**Excerpted passage:**
Date: Monday, November 18, 2002

Title: The Secret Life of Dust: From the Cosmos to the Kitchen Counter

Speaker: Hannah Holmes

Abstract

With every breath you take, a hundred thousand microscopic specks may swirl into your body. Even the cleanest air on Earth swarms with dust. And the dirtiest air on Earth can be photographed from space, as it swirls in airborne rivers above the planet's surface. What is this stuff? Much of the dust overhead (and under the sofa) is natural, reflecting the fragility of trees, animals, and even rocks. But human industry too releases great tributaries of particles to the air. Finally, lending an exotic whiff to the air around us is a steady rain of space dust, powdered dinosaurs, and perhaps even fragments of long-gone kings.

Speaker

Hannah Holmes is a science writer living in South Portland, Maine. Her first book, The Secret Life of Dust, (Wiley, August, 2001) was featured on National Public Radio's Fresh Air, on C-SPAN's BookTV, and on the broadcast networks of the UK, Canada, and Australia. Dust was a finalist for the London-based Aventis Prize for Science Books. She has written extensively for magazines and for Discovery Channel Online, where her assignments included a dinosaur hunt in Mongolia's Gobi Desert, a stint at the Montserrat Volcano Observatory, and coverage of a Hubble servicing mission.

**Task objective:** Extract verbatim from the dust lecture announcement the stretch that starts with the words "Title: The Secret" and finishes with "of long-gone kings.". Draw solely on the dust lecture announcement.

**Information provided:**
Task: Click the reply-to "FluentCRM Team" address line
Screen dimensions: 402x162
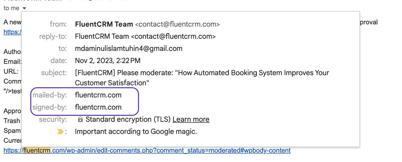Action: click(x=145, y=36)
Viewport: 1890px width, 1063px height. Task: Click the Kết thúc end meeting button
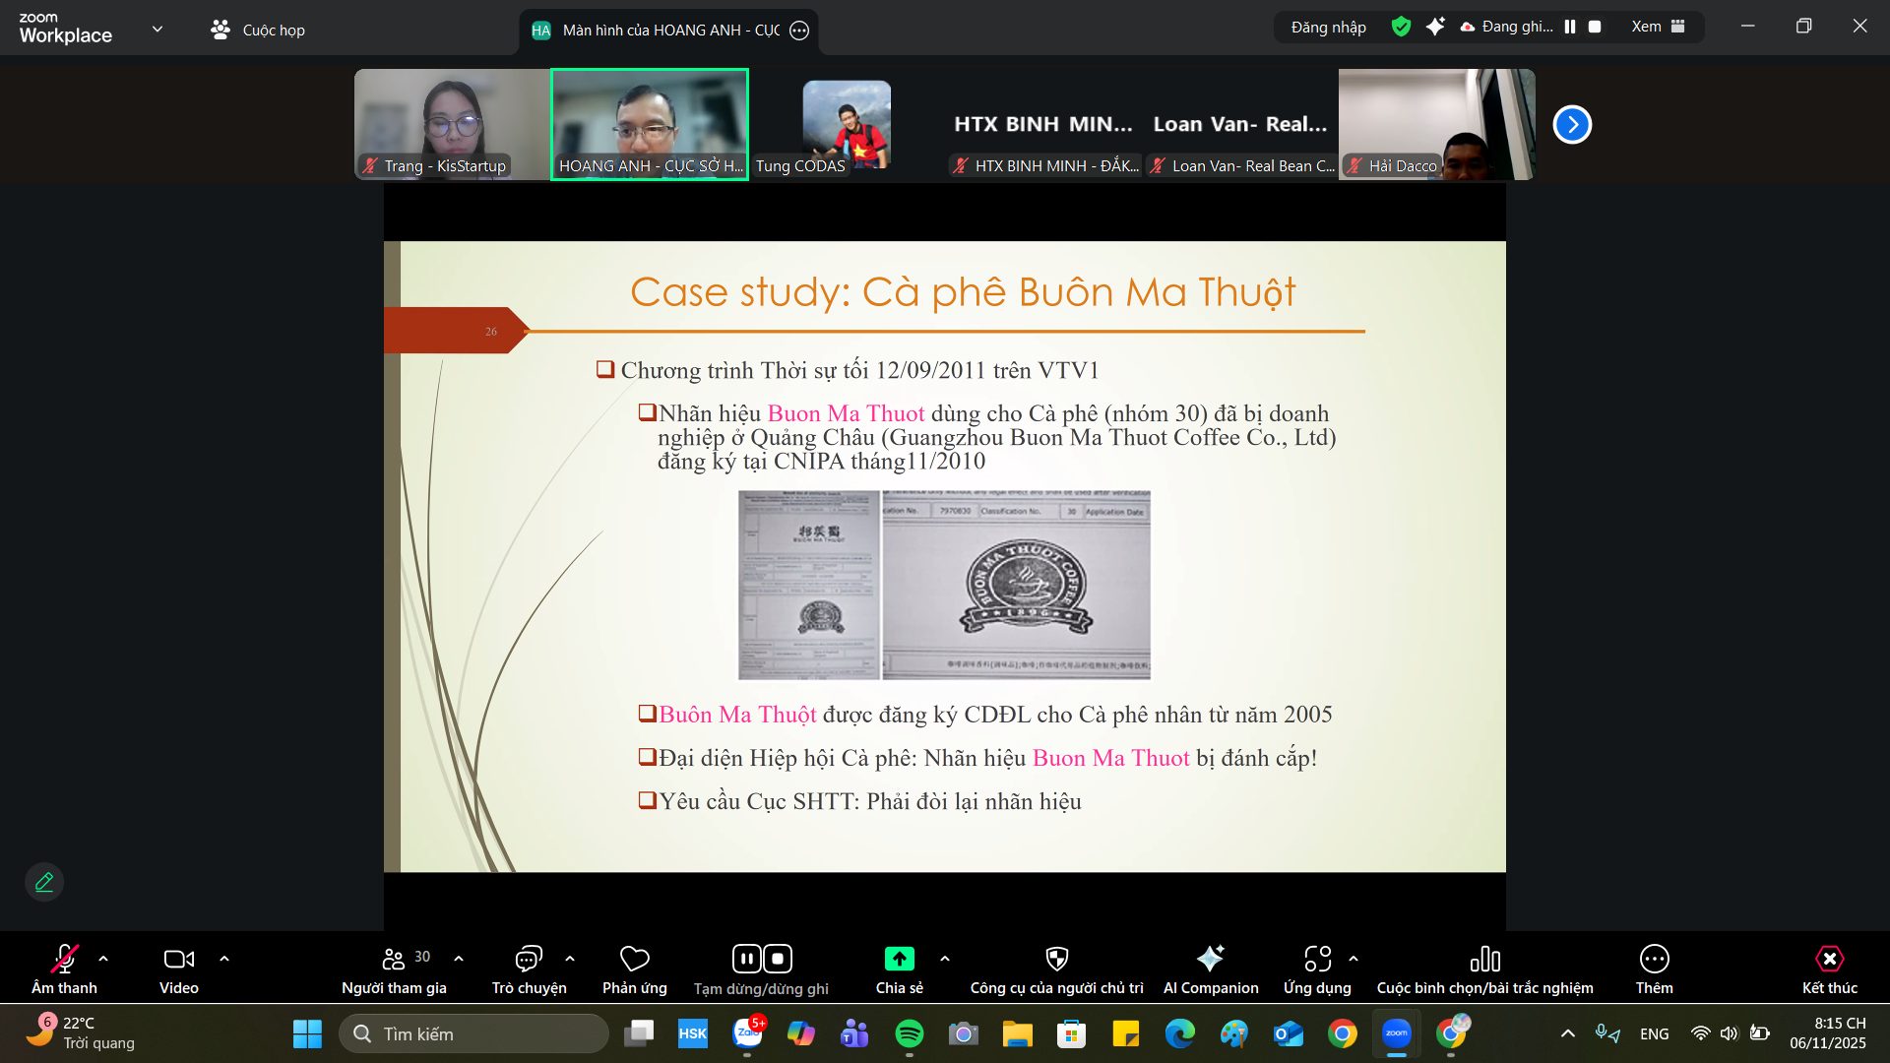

**Answer to this problem:**
Title: The Secret Life of Dust: From the Cosmos to the Kitchen Counter

Speaker: Hannah Holmes

Abstract

With every breath you take, a hundred thousand microscopic specks may swirl into your body. Even the cleanest air on Earth swarms with dust. And the dirtiest air on Earth can be photographed from space, as it swirls in airborne rivers above the planet's surface. What is this stuff? Much of the dust overhead (and under the sofa) is natural, reflecting the fragility of trees, animals, and even rocks. But human industry too releases great tributaries of particles to the air. Finally, lending an exotic whiff to the air around us is a steady rain of space dust, powdered dinosaurs, and perhaps even fragments of long-gone kings.